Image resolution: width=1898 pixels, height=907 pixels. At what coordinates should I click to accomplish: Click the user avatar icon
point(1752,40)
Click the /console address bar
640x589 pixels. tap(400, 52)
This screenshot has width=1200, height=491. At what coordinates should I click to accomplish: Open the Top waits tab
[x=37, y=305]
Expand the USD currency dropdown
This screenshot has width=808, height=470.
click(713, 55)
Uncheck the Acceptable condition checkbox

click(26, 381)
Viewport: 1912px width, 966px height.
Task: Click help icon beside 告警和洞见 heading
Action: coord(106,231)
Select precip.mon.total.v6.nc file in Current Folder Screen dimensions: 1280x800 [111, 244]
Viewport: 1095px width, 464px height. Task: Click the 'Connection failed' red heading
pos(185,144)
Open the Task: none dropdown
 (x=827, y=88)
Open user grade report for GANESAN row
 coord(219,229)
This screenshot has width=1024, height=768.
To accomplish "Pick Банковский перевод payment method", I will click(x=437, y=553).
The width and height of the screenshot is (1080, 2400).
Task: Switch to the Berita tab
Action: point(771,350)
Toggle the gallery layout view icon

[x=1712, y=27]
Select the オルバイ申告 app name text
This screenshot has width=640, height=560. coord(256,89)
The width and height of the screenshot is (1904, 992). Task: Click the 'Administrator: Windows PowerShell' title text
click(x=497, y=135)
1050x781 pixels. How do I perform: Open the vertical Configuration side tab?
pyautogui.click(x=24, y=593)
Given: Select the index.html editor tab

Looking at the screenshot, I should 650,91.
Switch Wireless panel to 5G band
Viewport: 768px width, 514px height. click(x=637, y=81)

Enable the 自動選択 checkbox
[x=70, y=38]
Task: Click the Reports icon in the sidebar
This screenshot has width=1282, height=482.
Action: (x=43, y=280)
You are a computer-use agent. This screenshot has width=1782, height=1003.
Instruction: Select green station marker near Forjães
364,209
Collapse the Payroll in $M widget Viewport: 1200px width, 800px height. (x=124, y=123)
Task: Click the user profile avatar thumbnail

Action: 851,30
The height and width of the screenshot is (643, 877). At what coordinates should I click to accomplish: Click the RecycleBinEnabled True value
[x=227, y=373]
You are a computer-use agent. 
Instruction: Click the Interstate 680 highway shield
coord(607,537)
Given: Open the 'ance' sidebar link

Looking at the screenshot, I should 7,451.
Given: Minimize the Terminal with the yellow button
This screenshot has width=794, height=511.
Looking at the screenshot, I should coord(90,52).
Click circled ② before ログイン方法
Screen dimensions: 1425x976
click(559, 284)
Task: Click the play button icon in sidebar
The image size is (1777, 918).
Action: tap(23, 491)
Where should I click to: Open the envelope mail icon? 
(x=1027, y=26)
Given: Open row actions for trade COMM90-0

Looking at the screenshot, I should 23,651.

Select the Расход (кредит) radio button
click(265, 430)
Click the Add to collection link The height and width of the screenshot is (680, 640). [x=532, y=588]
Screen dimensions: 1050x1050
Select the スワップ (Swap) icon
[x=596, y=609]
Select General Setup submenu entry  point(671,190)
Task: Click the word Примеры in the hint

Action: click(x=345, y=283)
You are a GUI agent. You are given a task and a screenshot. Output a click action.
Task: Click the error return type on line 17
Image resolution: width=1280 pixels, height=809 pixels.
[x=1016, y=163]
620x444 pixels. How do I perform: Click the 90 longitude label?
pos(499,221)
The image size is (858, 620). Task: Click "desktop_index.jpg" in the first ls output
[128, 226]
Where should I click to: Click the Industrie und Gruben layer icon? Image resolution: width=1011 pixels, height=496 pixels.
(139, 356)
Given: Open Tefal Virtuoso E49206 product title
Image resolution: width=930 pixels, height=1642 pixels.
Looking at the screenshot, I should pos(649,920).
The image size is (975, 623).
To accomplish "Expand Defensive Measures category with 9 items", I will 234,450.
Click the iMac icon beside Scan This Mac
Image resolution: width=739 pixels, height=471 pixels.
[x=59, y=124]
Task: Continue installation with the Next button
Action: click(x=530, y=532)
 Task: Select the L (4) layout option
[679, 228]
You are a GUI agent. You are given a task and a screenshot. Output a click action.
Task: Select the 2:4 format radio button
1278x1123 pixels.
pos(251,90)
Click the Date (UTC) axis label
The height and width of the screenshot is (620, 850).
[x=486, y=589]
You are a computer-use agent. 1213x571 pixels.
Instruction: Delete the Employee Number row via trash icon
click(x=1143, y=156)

○ ○ ○ ○ ○ ○ ○

* [Work to be completed]
Tally the lines of the entries that include the word "computer" and give only the total.

* [Written answer]
3